Da necessità virtù, la galleria-laboratorio d’arte, sul Corso, proprio difronte a quel vicolo, gli apparve la migliore ospitalità per quel suo ormai lontano progetto di ricerca e collezione di fotografie sulla Marina del tempo più lontano. Fotografie da selezionare sempre con attento studio, per essere “collocate”in un quadro di tematiche da offrire a storici e a studiosi diversi, oltre che al cuore dei marinoti, anziani, meno anziani, giovani e giovanissimi. E anche agli abitanti del resto della Città o ai “forestieri”, che volessero conoscere meglio la bellezza “passata” di una realtà straordinaria. Una realtà carica di prospettive e di risorse da offrire a sé stessa e all’intera Città. E, per essa, capoluogo di Regione, a tutta la Calabria. Le ricerche di Franco Riga, hanno anche il potere, a mio avviso voluto, di far riflettere non solo su ciò che è stato il territorio o cosa ne è stata della sua bellezza, ma anche di immaginare cosa sarebbero potuti diventare e l’uno e l’altra se le scelte politiche e la coscienza civica di ciascuno, si fossero mosse in altre direzioni. Magari, a quelle opposte alle molteplici speculazioni, da una parte, e al disinteresse o distrazione dei suoi abitanti, dall’altra. La mostra di quest’anno ha per titolo “lo sport in bianco e nero”.

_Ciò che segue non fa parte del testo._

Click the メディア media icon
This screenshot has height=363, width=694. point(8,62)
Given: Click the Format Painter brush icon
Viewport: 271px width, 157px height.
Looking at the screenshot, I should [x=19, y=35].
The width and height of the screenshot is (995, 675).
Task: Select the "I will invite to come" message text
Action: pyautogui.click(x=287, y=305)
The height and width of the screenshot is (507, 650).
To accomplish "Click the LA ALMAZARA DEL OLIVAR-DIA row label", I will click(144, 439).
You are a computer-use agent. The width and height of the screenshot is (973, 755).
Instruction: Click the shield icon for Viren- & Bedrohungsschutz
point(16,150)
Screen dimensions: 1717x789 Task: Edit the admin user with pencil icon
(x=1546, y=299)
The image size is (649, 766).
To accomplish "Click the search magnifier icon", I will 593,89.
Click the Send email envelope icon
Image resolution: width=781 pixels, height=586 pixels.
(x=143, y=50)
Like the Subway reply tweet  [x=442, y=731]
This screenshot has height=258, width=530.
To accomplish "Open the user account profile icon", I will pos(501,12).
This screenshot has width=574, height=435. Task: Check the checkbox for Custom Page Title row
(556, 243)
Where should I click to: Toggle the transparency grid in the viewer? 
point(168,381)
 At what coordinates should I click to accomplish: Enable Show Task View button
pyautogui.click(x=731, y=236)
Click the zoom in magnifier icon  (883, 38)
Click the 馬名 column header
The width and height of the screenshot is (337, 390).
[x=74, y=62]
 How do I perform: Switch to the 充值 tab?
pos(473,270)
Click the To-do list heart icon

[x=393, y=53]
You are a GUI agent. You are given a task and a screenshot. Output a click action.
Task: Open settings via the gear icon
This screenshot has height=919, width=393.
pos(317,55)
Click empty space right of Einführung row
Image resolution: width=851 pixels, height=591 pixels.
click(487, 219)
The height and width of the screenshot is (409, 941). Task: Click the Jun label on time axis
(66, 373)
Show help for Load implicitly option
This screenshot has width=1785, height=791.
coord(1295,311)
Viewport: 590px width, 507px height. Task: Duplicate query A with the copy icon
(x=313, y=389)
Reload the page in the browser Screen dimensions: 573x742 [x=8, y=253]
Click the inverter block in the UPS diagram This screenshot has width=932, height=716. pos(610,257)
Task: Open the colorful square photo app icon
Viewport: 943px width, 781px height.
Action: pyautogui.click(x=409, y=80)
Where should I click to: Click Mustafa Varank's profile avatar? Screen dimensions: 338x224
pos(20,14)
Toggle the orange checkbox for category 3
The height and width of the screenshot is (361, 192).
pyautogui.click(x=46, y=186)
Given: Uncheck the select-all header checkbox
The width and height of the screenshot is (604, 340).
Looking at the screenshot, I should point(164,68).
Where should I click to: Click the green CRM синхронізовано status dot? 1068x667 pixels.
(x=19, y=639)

Un titolo davvero suggestivo e carico di significati. In bianco e nero sono le foto. Tutte. Ed é un fatto normale, risalenti la gran parte di esse al tempo in cui si stampava rigorosamente senza colori. Ma il titolo dice anche altro. Dice che lo sport è vita autentica ed esprime quella forza incontenibile che vita crea e rinnova in chi vive. Dice che la giovinezza, anche se gli anni della stessa sono passati, è sport. Lo è nella parte pratica. Lo è in quella che prepara alle specifiche attività e le organizza. Lo è in quella, più vasta in quelle lontane stagioni, che ci faceva osservatori, spettatori, tifosi. Bianco e nero è lo sport povero, dei poveri. Per i poveri. Laddove per povertà delle povertà sul “campo” in questione, si intende una realtà territoriale sprovvista di campi e di strutture sportive.

A Marina, in quel tempo, questa povertà era estrema. Totale. Si giocava a pallone, negli spazi sterrati, quando non nei cortili asfaltati dei palazzi popolari (le palazzine dei ferrovieri, in particolare). O sulla spiaggia da maggio a ottobre. Che partite! Non finivano mai, per mancanza dell’arbitro (tutti volevamo giocare con il pallone). Non c’erano tempi e orari di gioco. Le partite si concludevano solo per tre motivi. Sempre quelli. Per tutti. Arrivava la sera col buio per la mancanza di illuminazione. Arrivava, pure, uno dei due genitori con gli occhi di fuoco e la voce che da lontano recitava la solita minaccia. Per tutti: “tornati subbitu a la casa!”.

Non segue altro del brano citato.